Dossier : IMM-3736-05

Référence : 2006 CF 57

Ottawa (Ontario), le 19 janvier 2006

EN PRÉSENCE DE MONSIEUR LE JUGE VON FINCKENSTEIN

ENTRE :

GUANG RI JIN

demandeur

et

LE MINISTRE DE LA CITOYENNETÉ ET DE L'IMMIGRATION

défendeur

MOTIFS DE L'ORDONNANCE ET ORDONNANCE

[1]                Il s'agit d'une demande de contrôle judiciaire d'une décision de la Section de la protection des réfugiés de la Commission de l'immigration et du statut de réfugié (la Commission), rendue le 31 mai 2005 (la décision), qui refusait la demande d'asile du demandeur. La Commission a conclu que le demandeur n'était pas un réfugié au sens de la Convention ni une personne à protéger.

[2]                Le demandeur, Guang Ri Jin, est un présumé citoyen de la République populaire de Chine de 28 ans. Il est arrivé à Vancouver le 1er mars 2003 en possession d'un faux passeport malaisien. Le demandeur a présenté une demande de protection à titre de réfugié au sens de la Convention en alléguant qu'il craignait avec raison d'être persécuté du fait de sa religion (soit le christianisme). Il a aussi demandé asile à titre de personne exposée au risque de torture, à une menace à sa vie ou au risque de traitement ou peine cruels et inusités.

[3]                Au cours de l'audience, le demandeur a soulevé plusieurs questions relatives à la procédure, notamment, il a contesté la validité de la Directive no 7 du président de la Commission, dans la mesure où elle impose généralement à l'avocat du demandeur d'interroger celui-ci après que l'agent de protection des réfugiés (APR) et/ou que le président de l'audience l'a fait (ordre inversé des interrogatoires).

[4]                La Commission a conclu que la preuve du demandeur au sujet de son identité n'était pas crédible et a rejeté ses demandes.

LES QUESTIONS EN LITIGE

[5]                Au départ, le demandeur a présenté sept points, mais compte tenu de la décision rendue par le juge Blanchard dans l'affaire Thamotharem c. Canada (Ministre de la Citoyenneté et de l'Immigration), 2006 CF 16, les principaux arguments qui m'ont été présentés portaient sur la validité de la Directive no 7 du président de la Commission et sur l'effet de la décision Thamotharem, précitée, sur l'affaire en l'espèce.

Données de localisation des éléments et du texte:

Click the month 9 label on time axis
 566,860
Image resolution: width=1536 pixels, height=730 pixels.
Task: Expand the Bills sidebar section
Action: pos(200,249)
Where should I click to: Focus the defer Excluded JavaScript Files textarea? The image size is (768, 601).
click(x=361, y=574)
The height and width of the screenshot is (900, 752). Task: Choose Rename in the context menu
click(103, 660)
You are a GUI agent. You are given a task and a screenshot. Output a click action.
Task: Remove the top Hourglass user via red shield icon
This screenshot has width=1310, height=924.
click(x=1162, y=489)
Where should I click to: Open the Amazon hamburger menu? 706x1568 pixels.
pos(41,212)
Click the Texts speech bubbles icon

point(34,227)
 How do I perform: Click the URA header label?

- _EXERCICES_:
#1 Mettez dans un tableau Markdown à deux colonnes, « N° » et « Ligne », les lignes des données fournies, de celle qui contient « Where should I click to: Open » jusqu'à la dernière ligne des données incluse. Omettez les lignes vides et donnez à chaque ligne un numéro de rangée.
#2 Rédigez la suite de l'extrait sur la demande de contrôle judiciaire de Guang Ri Jin, à partir de l'endroit où il s'arrête.

- _RÉPONSES_:
#1
| N° | Ligne |
|---|---|
| 1 | Where should I click to: Open the Amazon hamburger menu? 706x1568 pixels. |
| 2 | pos(41,212) |
| 3 | Click the Texts speech bubbles icon |
| 4 | point(34,227) |
| 5 |  How do I perform: Click the URA header label? |

#2
ANALYSE

[6]                Tôt dans la procédure, mais pas au tout début de l'audience (soit à la page 21 des 108 pages de la transcription), l'avocat du demandeur a soulevé l'objection suivante :

[TRADUCTION]

Le tribunal sait que des lignes directrices ont été mises en place et qu'elles prévoient que le tribunal peut procéder à l'interrogatoire, ou en fait, si un APR est présent, que l'APR peut procéder à l'interrogatoire en premier, et que l'avocat du demandeur suit. Ces lignes directrices permettent aussi à l'avocat de demander de procéder à l'interrogatoire en premier, selon les circonstances. Je suis un avocat chevronné. Je suis ici tous les jours. Bien que je sois d'avis que ces lignes directrices sont illégales et contraires aux règles de justice naturelle, j'ai pris l'habitude d'accepter les lignes directrices - ou de permettre qu'on procède à l'interrogatoire conformément aux lignes directrices lorsque je crois que le demandeur aura droit à une audience juste, en dépit de l'ordre de la procédure.

Cependant, en ce qui à trait à ma participation à des audiences tenues par vous en particulier, Monsieur le commissaire, j'ai eu plusieurs expériences qui m'ont laissé croire que l'interrogatoire est exagérément agressif et qu'il est fait à l'aveuglette. La procédure d'aujourd'hui est un exemple d'un tel interrogatoire.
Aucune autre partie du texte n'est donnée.